The exercise:
Rewrite the data below, changing every "dropdown" to "drop-down menu" and leaving everything else untouched.
--- START OF Input for this task ---
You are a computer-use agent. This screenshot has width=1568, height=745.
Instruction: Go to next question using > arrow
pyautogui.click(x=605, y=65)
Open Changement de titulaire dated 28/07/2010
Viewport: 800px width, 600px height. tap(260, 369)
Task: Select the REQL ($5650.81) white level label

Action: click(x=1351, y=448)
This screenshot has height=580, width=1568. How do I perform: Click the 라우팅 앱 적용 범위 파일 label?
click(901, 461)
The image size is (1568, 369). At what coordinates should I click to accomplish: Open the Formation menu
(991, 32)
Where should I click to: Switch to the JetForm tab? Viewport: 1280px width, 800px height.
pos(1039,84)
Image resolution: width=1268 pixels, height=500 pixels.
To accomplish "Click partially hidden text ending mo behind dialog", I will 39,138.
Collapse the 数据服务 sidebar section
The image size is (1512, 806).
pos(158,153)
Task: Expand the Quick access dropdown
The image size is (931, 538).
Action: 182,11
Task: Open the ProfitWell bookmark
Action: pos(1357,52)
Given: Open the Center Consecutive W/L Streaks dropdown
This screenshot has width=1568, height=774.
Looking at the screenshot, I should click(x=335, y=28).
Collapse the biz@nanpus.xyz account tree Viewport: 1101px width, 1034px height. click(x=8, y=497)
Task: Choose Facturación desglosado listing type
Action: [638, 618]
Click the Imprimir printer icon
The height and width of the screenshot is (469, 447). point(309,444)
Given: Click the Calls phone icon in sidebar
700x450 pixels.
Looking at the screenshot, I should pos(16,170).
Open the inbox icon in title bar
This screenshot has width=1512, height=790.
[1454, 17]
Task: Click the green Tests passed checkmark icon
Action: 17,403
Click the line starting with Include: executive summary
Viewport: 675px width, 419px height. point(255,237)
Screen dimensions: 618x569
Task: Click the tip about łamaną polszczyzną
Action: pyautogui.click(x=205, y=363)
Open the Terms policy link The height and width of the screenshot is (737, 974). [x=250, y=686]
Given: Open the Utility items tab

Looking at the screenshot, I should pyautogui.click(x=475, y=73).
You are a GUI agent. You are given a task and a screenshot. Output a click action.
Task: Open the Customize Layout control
--- END OF Input for this task ---
Result of this task:
You are a computer-use agent. This screenshot has width=1568, height=745.
Instruction: Go to next question using > arrow
pyautogui.click(x=605, y=65)
Open Changement de titulaire dated 28/07/2010
Viewport: 800px width, 600px height. tap(260, 369)
Task: Select the REQL ($5650.81) white level label

Action: click(x=1351, y=448)
This screenshot has height=580, width=1568. How do I perform: Click the 라우팅 앱 적용 범위 파일 label?
click(901, 461)
The image size is (1568, 369). At what coordinates should I click to accomplish: Open the Formation menu
(991, 32)
Where should I click to: Switch to the JetForm tab? Viewport: 1280px width, 800px height.
pos(1039,84)
Image resolution: width=1268 pixels, height=500 pixels.
To accomplish "Click partially hidden text ending mo behind dialog", I will 39,138.
Collapse the 数据服务 sidebar section
The image size is (1512, 806).
pos(158,153)
Task: Expand the Quick access drop-down menu
The image size is (931, 538).
Action: 182,11
Task: Open the ProfitWell bookmark
Action: pos(1357,52)
Given: Open the Center Consecutive W/L Streaks drop-down menu
This screenshot has width=1568, height=774.
Looking at the screenshot, I should click(x=335, y=28).
Collapse the biz@nanpus.xyz account tree Viewport: 1101px width, 1034px height. click(x=8, y=497)
Task: Choose Facturación desglosado listing type
Action: [638, 618]
Click the Imprimir printer icon
The height and width of the screenshot is (469, 447). point(309,444)
Given: Click the Calls phone icon in sidebar
700x450 pixels.
Looking at the screenshot, I should pos(16,170).
Open the inbox icon in title bar
This screenshot has width=1512, height=790.
[1454, 17]
Task: Click the green Tests passed checkmark icon
Action: 17,403
Click the line starting with Include: executive summary
Viewport: 675px width, 419px height. point(255,237)
Screen dimensions: 618x569
Task: Click the tip about łamaną polszczyzną
Action: pyautogui.click(x=205, y=363)
Open the Terms policy link The height and width of the screenshot is (737, 974). [x=250, y=686]
Given: Open the Utility items tab

Looking at the screenshot, I should pyautogui.click(x=475, y=73).
You are a GUI agent. You are given a task and a screenshot. Output a click action.
Task: Open the Customize Layout control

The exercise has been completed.